Die EFSA hat ihre bisherigen Risikomanagement-Empfehlungen zur Eindämmung des Expositionsrisikos von Nichtziel-Schmetterlingen und -Faltern (Lepidoptera) gegenüber Bt-Mais in geschützten Lebensräumen aktualisiert.

Die genetische Veränderung in Bt-Mais – einschließlich Mais 1507, Bt11 und MON810 – betrifft ein insektizides Protein, das die Pflanze davor schützt, von den Larven bestimmter Schmetterlings- und Falterarten gefressen zu werden. Auch Larven von Nichtziel-Schmetterlingen und -Faltern könnten Bt-Maispollen ausgesetzt und von entsprechenden Auswirkungen betroffen sein, sofern keine angemessenen Risikominderungsmaßnahmen zu ihrem Schutz ergriffen werden.

Gleiches Modell – neue Informationen

Die EFSA verwendet zur Quantifizierung des Expositionsrisikos der Larven von Nichtziel-Schmetterlingen und -Faltern gegenüber Bt-Maispollen ein mathematisches Modell. Neue Informationen zur Verwehung von Maispollen über große Distanzen haben das EFSA-Gremium für genetisch veränderte Organismen (GMO) veranlasst, mithilfe desselben Modells neue Simulationen zur Mortalitätsabschätzung durchzuführen.

Bei den zuvor im Modell für die Schätzung der Mortalität von Nichtziel-Schmetterlingen und -Faltern in geschützten Lebensräumen herangezogenen Daten ging man von einer Verwehung von Bt-Maispollen über einige Dutzend Meter aus. Neue Informationen aus einer Studie von Hofmann et al. (2014) führten zu einer Revision der Mortalitätsabschätzungen für die Larven von Nichtziel-Schmetterlingen und -Faltern in geschützten Lebensräumen, die bis zu Hunderten bzw. Tausenden Metern von Bt-Maisfeldern entfernt liegen.

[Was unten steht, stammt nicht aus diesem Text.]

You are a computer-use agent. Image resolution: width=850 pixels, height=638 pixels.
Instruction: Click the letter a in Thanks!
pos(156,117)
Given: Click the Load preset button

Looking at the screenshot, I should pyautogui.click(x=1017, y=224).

Anpassung der Expositionsabschätzungen

Die EFSA präzisierte auch ihre ursprünglich konservativen Expositionsabschätzungen für die Larven von Nichtziel-Schmetterlingen und -Faltern gegenüber Bt-Maispollen. Unter Berücksichtigung des Einflusses von Faktoren wie Wind, Regen und Blattstruktur auf die Ablagerung von Bt-Maispollen auf Pflanzen gelangte man zu realistischeren Abschätzungen der Exposition. Ausgehend von diesen angepassten Expositionsabschätzungen ergeben sich angemessenere Mortalitätsabschätzungen für die Larven von Nichtziel-Schmetterlingen und -Faltern.

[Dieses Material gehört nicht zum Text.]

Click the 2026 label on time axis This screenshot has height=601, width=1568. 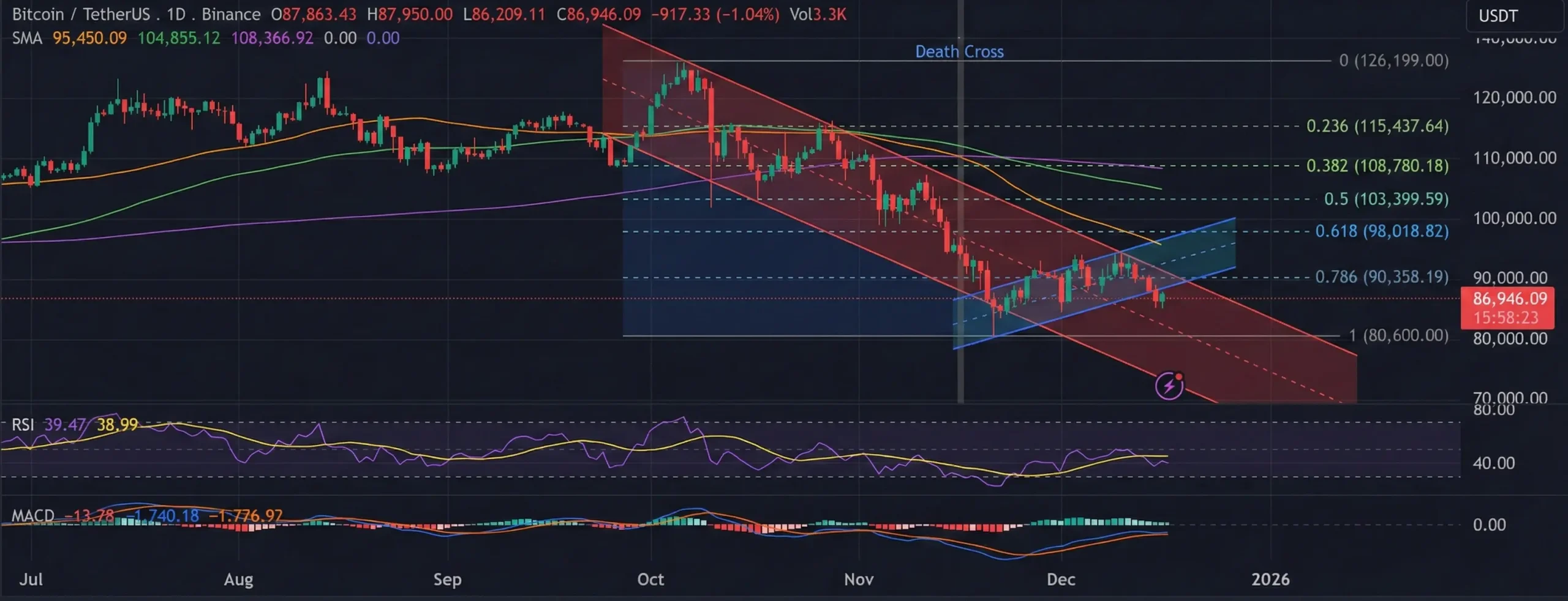[x=1270, y=579]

Ein Instrument für Risikomanager

Die EFSA stellte fest, dass die unter Verwendung des gleichen Modells – mit neuen Informationen und realistischeren Expositionsniveaus – vorgenommenen neuen Berechnungen sich nur geringfügig auf ihre ursprünglichen Risikomanagement-Empfehlungen zum Schutz der gegenwärtig bekannten sensiblen Arten von Nichtziel-Schmetterlingen und -Faltern auswirken.

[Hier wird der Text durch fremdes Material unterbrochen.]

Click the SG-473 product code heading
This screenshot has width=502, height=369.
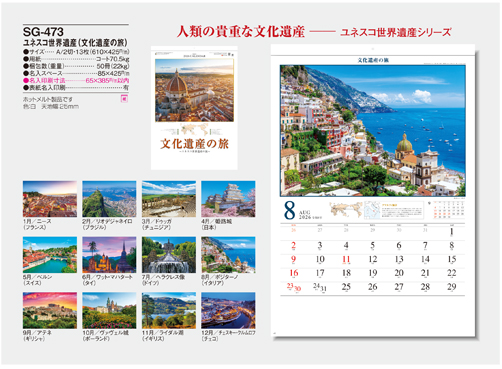click(x=43, y=32)

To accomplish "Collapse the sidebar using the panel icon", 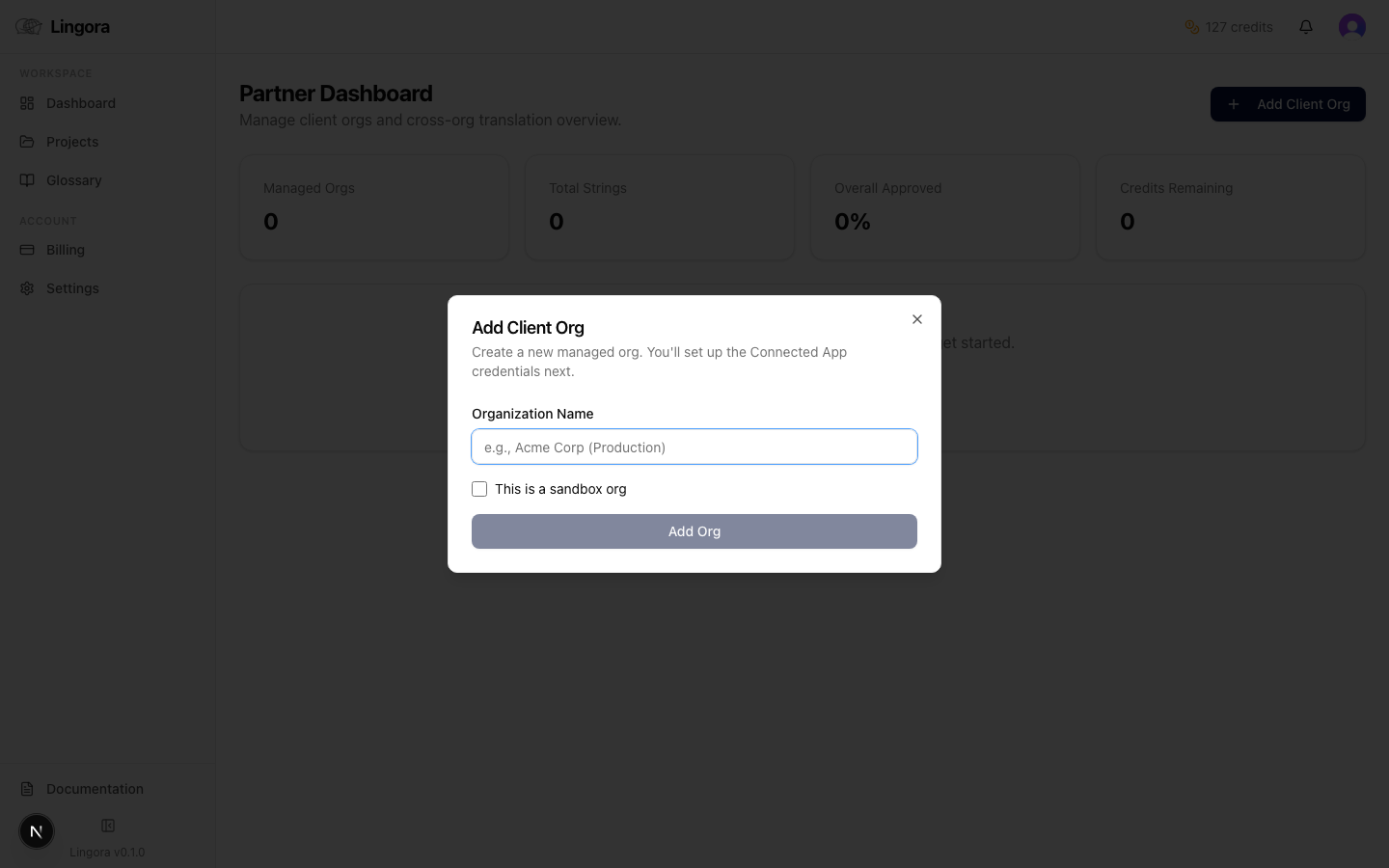I will (x=107, y=825).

Diese Empfehlungen sehen eine Reihe von Isolationsdistanzen zwischen Bt-Maisfeldern und geschützten Lebensräumen vor. Sie geben Risikomanagern ein Instrument an die Hand, mit dem sie das Expositionsrisiko der Larven von Nichtziel-Schmetterlingen und -Faltern gegenüber Bt-Maispollen in geschützten Lebensräumen abschätzen und eindämmen können. Dank dieses Instruments können Risikomanager die ihren jeweiligen Schutzzielen entsprechenden Risikomanagementmaßnahmen treffen.